┌──

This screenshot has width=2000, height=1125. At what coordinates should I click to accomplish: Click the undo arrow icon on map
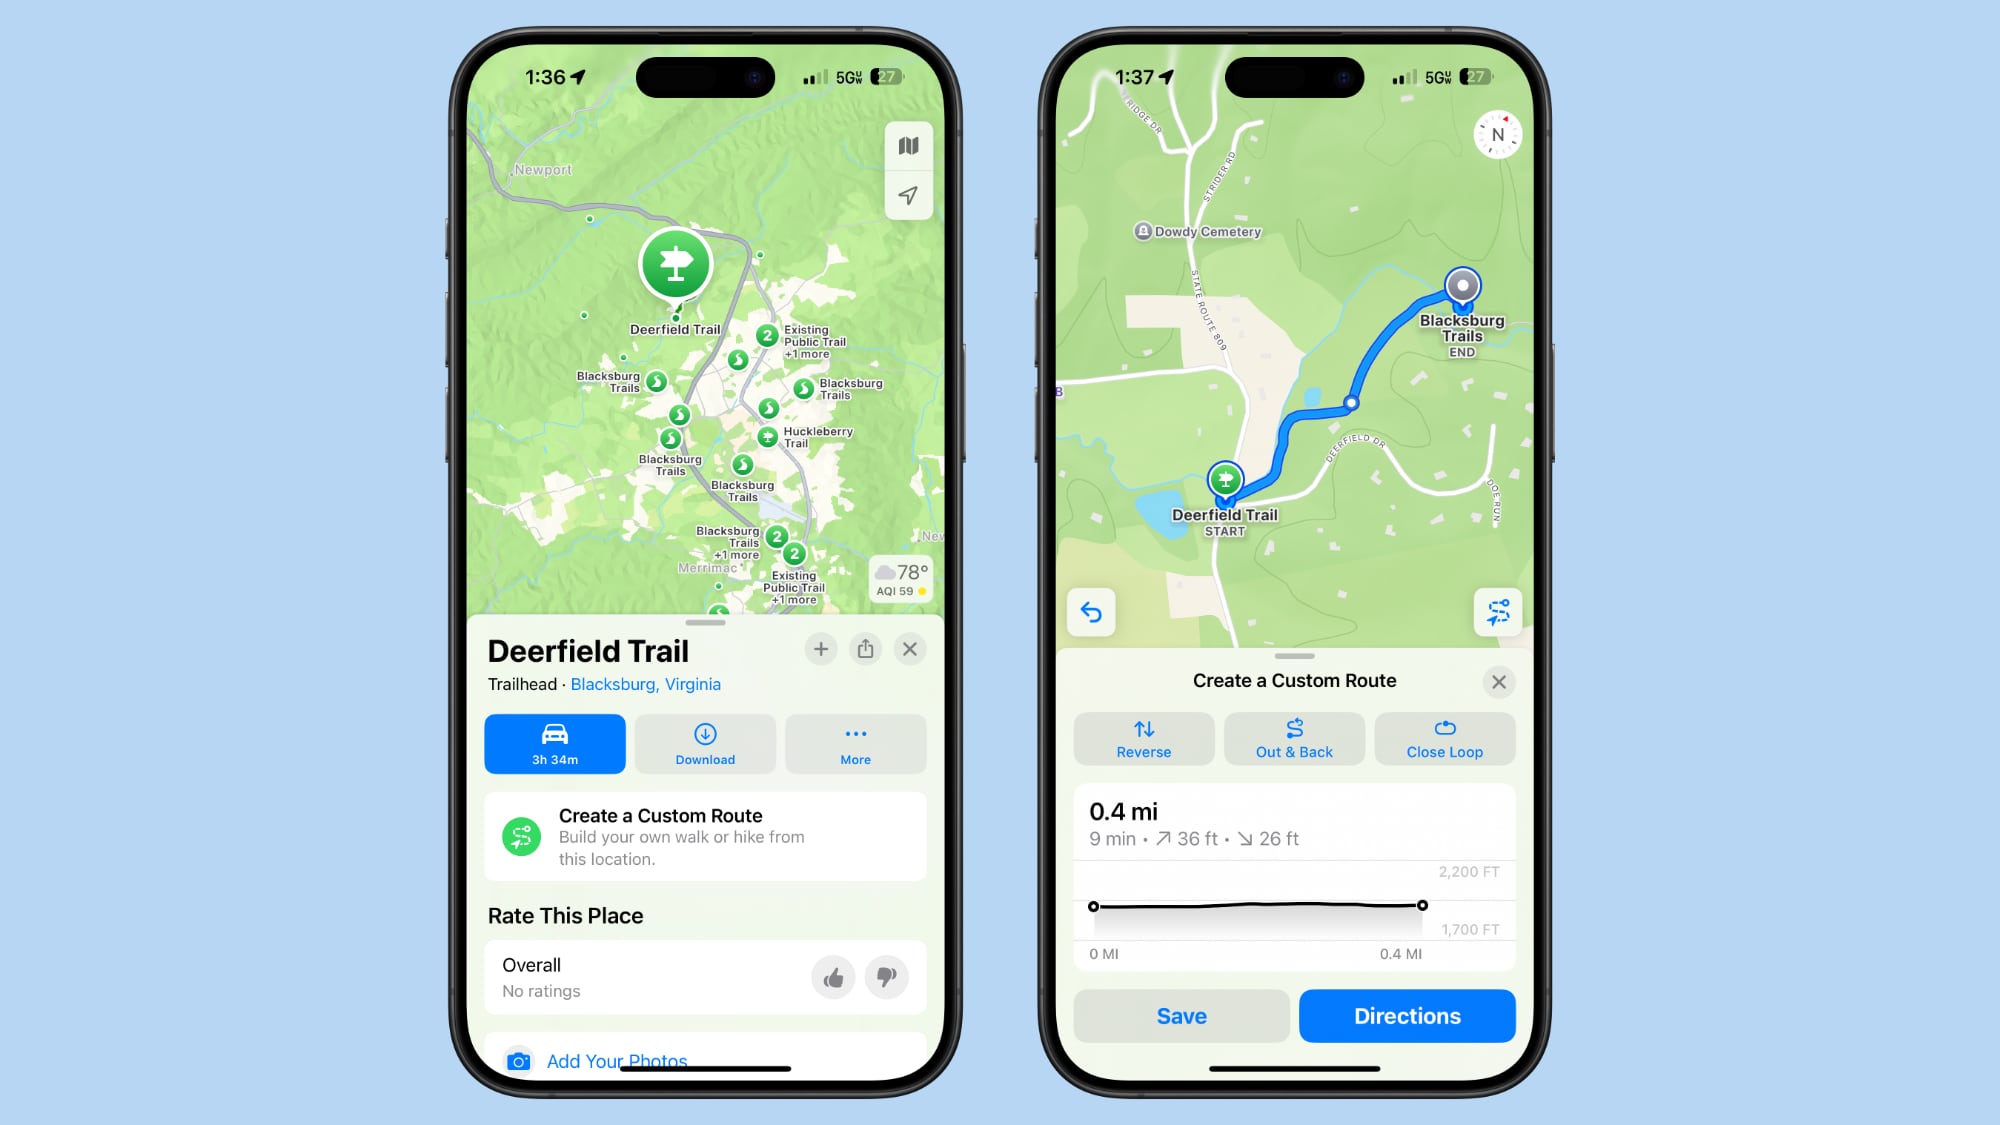click(x=1092, y=611)
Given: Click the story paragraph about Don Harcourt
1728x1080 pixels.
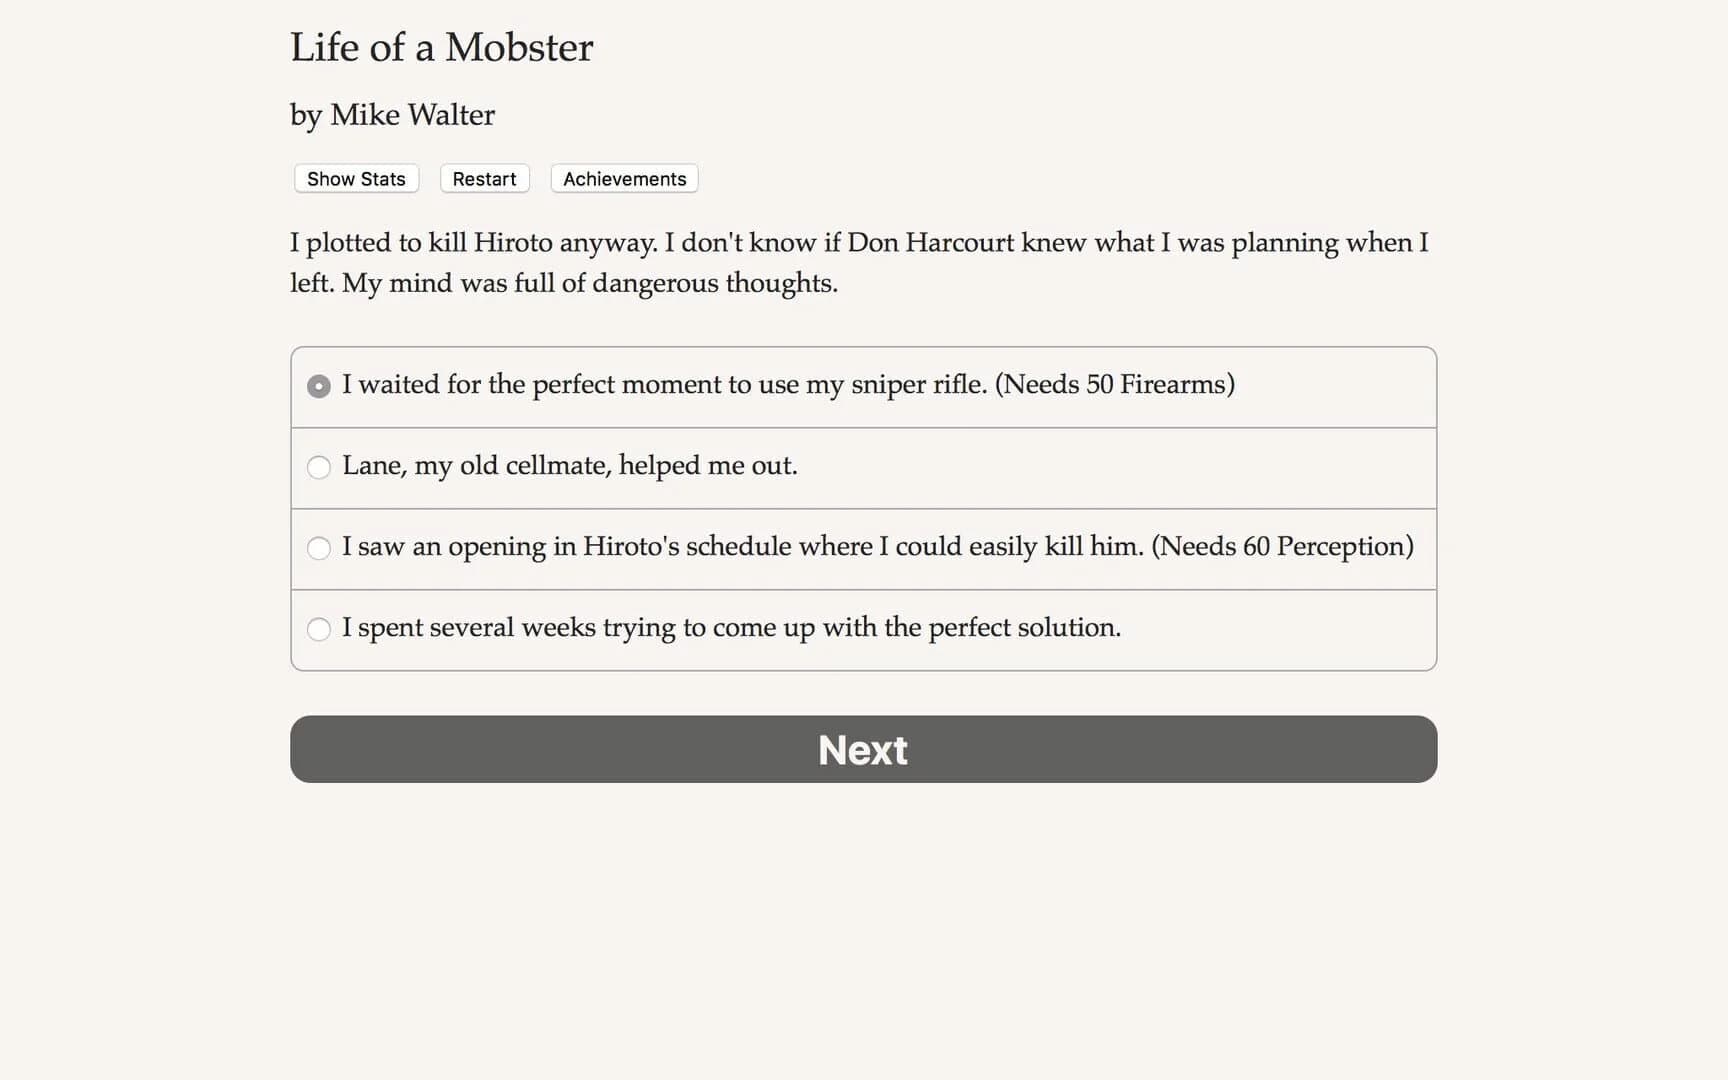Looking at the screenshot, I should pyautogui.click(x=860, y=262).
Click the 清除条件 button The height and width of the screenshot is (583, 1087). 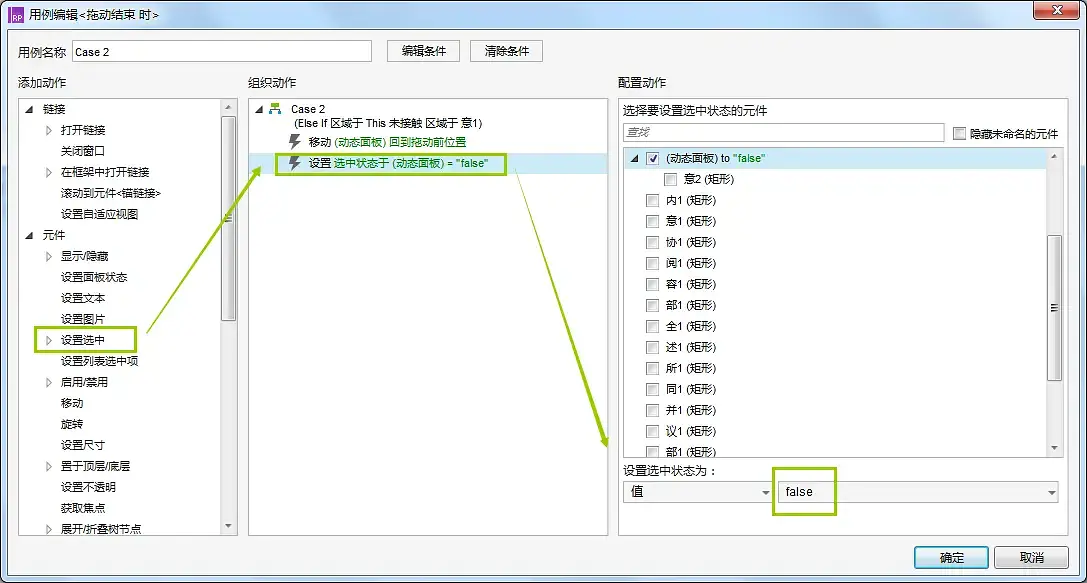pos(506,51)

└──

→ WHAT THE TASK REQUIRES: Exact copy, pictures excluded: repeat the lines from the top of the material through the line with "Given: Click the".

→ ANSWER TO THIS EXERCISE:
This screenshot has width=2000, height=1125. At what coordinates should I click to accomplish: Click the undo arrow icon on map
click(x=1092, y=611)
Given: Click the story paragraph about Don Harcourt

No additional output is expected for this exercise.